I don't know, maybe it's just me, sorry if this troubled or disturbed you, just something I think about sometimes...

13 November 2012 at 08:24

Blogger Bruce Charlton said...

@FHL - Actually I didn't publish your previous set of comments because by the time I read the later ones you were telling me to disregard the earlier ones. So they cancelled each other out!

13 November 2012 at 14:48

Anonymous JP said...

Apparently, American four star generals are unable to resist the temptations that the Devil sets in their path...

13 November 2012 at 16:17

Anonymous Samson J. said...

@FHL:

Seems like a worthwhile comment to me! :)

13 November 2012 at 17:38

Anonymous dearieme said...

"I never imagined that people could actually be torn into unrecognizable bits": to what do you attribute this extraordinary lack of imagination?

13 November 2012 at 22:32

Blogger Dave said...

Luther's hymn is apropos:

A mighty fortress is our God, a bulwark never failing;
Our helper He, amid the flood of mortal ills prevailing:
For still our ancient foe doth seek to work us woe;
His craft and power are great, and, armed with cruel hate,
On earth is not his equal.

Note the 'his' on the last line refers to Satan!

13 November 2012 at 23:50

Blogger Bruce Charlton said...

@Dave - I hadn't noticed that. But many of the greatest Christians - from St Peter onwards - say the same, so I don't see how the devil can realistically be left-out of explanations as a matter of routine.

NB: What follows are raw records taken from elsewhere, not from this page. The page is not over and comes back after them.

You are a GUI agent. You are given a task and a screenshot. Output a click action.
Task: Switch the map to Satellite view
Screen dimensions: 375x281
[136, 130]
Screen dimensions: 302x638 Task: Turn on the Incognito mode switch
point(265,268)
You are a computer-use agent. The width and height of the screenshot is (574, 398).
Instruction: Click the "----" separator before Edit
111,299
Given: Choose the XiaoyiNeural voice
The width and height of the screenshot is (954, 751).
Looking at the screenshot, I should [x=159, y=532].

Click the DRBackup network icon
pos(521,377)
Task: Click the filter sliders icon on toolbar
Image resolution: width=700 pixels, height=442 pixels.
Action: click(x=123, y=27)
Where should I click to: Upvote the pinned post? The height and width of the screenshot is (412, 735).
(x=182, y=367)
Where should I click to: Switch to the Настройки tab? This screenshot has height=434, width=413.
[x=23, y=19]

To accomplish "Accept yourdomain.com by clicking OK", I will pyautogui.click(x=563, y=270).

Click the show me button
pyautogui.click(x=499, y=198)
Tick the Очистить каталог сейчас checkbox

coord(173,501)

Of course, talking about the devil sounds silly in many circles: we need practice.

But (like everyday miracles) it is not so much a matter of persuading others as getting this clear for ourselves.

14 November 2012 at 05:38

Anonymous Toddy cat said...

Of course, part of the purpose of all of this graphic violence on the part of Evil is to simultaneously make legitimate violence, such as Just War or self-defense, repugnant to decent men, and to make illicit violence more attractive to those more depraved. In this, it is suceeding admirably, as the growth of agressive war, crime, and pacifism at the same time attest. And no, Petreus is not immune to temptation. Are any of us?